Donald Trump’s missed opportunity
There are many overlooked ironies for people who both believe in God (and the extra-Biblical notion of “family values” that typically comes with that belief) and support Donald Trump. Apart from their electing a thrice married, twice divorced man who cheated on every one of his wives, including the current one, has unprotected sex with porn stars and prostitutes, has paid for at least eight abortions and has never cracked opened the Bible, let alone read it, they continue to insist that he is one of them. There is no point arguing with such entrenched denialism. It is what it is, to coin a phrase.
But even the faithful ought to understand what Kamala Harris alluded to in her brilliant speech ahead of night four of the Republican National Conventionand as the “reality that is completely absent from this week’s Republican National Convention.” That absent reality is Trump’s inability to recognize, let alone empathize with, the victims of COVID-19.
After all, nobody loves a miracle more than the religious, and Donald Trump was handed a twin miracle of re-election opportunities at the beginning of the year — and he blew both of them. The pandemic and the murder of George Floyd very well could have saved Trump’s failing presidency. Instead they just may bring him down.
Anyone who says that Trump would have lost his base had he done the right thing, that is, taken both the pandemic and the murder of Mr. Floyd seriously, clearly doesn’t understand the bullet-proof nature of Trump’s base. Recall that these are the same people who denounced Russia as America’s congenital enemy a mere four years ago. Today they embrace Russia because Trump does. So Trump doing a volte-face on the pandemic and George Floyd would have cost him nothing and probably gained him a second term.
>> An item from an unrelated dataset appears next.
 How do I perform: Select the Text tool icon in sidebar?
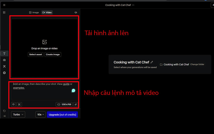4,54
Before the pandemic Trump’s base really didn’t know what to think of such things and were prepared to believe Trump, whatever he said about it. That he wound up calling the pandemic a “Democratic hoax” meant they were going to call it that. It could have just as easily been the other way around.
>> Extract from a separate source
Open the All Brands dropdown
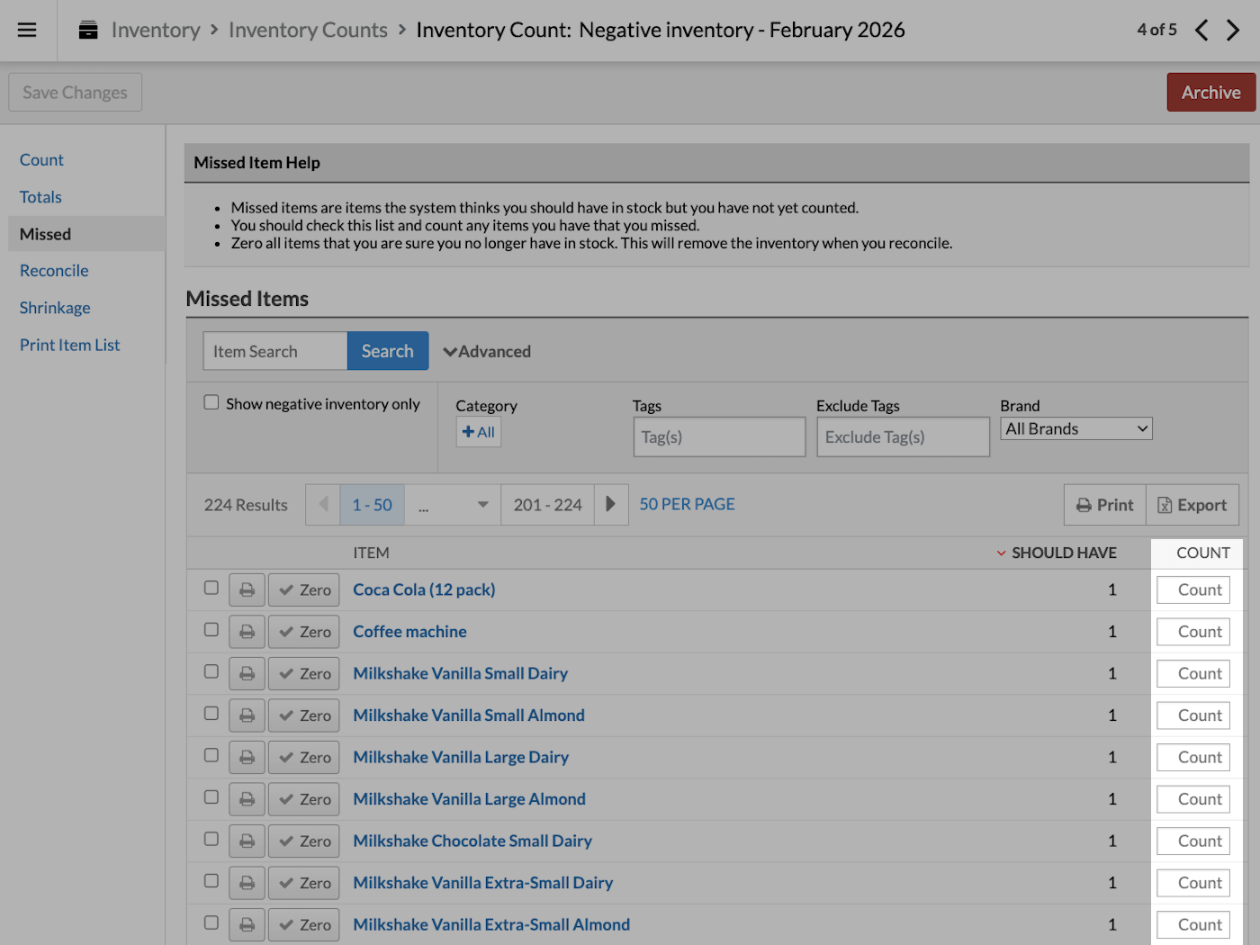The image size is (1260, 945). click(1076, 428)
Whatever choice Trump made his base was safe. He didn’t need to pander to them, what he needed was to pander to the fence sitters. He could have scooped them up because many of them were still available for the scooping. All he had to do was roll up his sleeves and get ahead of the best that Europe and Asia were doing in response to the pandemic and beat them at their own game. He already had Obama’s 69 page pandemic response playbook. He could have taken credit for its contents, just like he took credit for Obama’s economy.
The murder of George Floyd was even easier. All Trump had to do was condemn his murder, sign a toothless executive order and denounce police violence against people of color. There’s very little actual work involved in that. And I think you can trust me on this one: Trump’s base would have been just fine with it. Vladimir Putin, after all.
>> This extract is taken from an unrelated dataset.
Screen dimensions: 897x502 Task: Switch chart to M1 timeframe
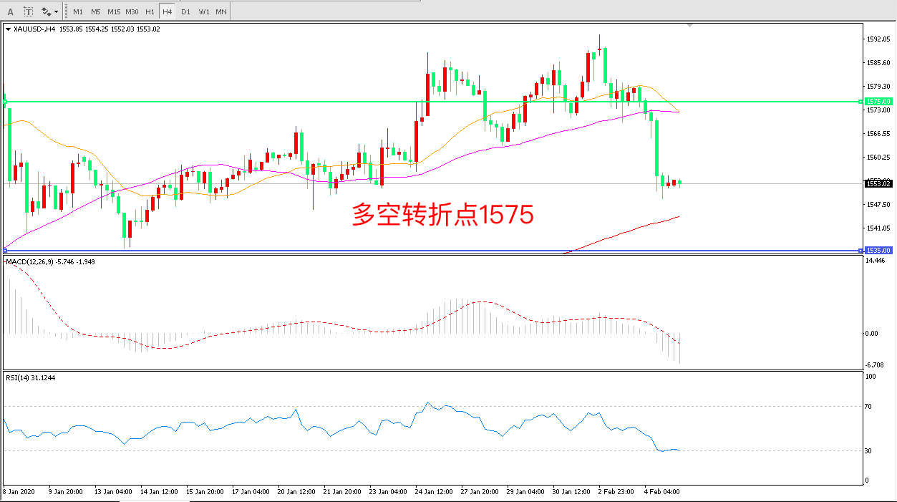[x=78, y=11]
There are two reasons why Trump didn’t do any of this. Those two reasons are because he is both lazy and stupid. His laziness meant he was inevitably going to take the path of least resistance, whatever that was. After all, you don’t really have to do any actual work to stop a hoax except to declare it one. And he was stupid because he missed what many of the religious in his base would have termed a Godsend. The pandemic could have made him look like a hero.
Imagine the boasts Trump could have proclaimed had he beat South Korea and Germany and New Zealand and Iceland at their own games. Imagine the endless bragging he could have done at the RNC. Instead, the European Union, with a larger population than the United States, averages 77 deaths a day, while the United States averages over a thousand. Instead, Trump gave a rambling, barely coherent, rancid speech on the final night, replete with his usual boneheaded mispronunciations (Waldorf instead of walled-off, resilience in place of reliance, etc) and a putrid abuse of jingoistic fireworks and songs, one of which that will no doubt have the estate of Leonard Cohen sending cease and desist orders very soon.
Of course, the fireworks alone at the end of the speech were probably worth a hundred thousand votes. Nothing quite hypnotises the weak minded like fire. That his illegal use of the White House and the Washington monument as backdrops makes this “law and order” president look like a hypocrite is lost on the fire-fascinated weak of mind. All of which is to say we must never become complacent: we can still lose this election.
There are a million reasons why Donald Trump is unfit to be president of the United States, this has been another one. And, as ever, ladies and gentlemen, brothers and sisters, comrades and friends, stay safe.
Robert Harrington is an American expat living in Britain. He is a portrait painter.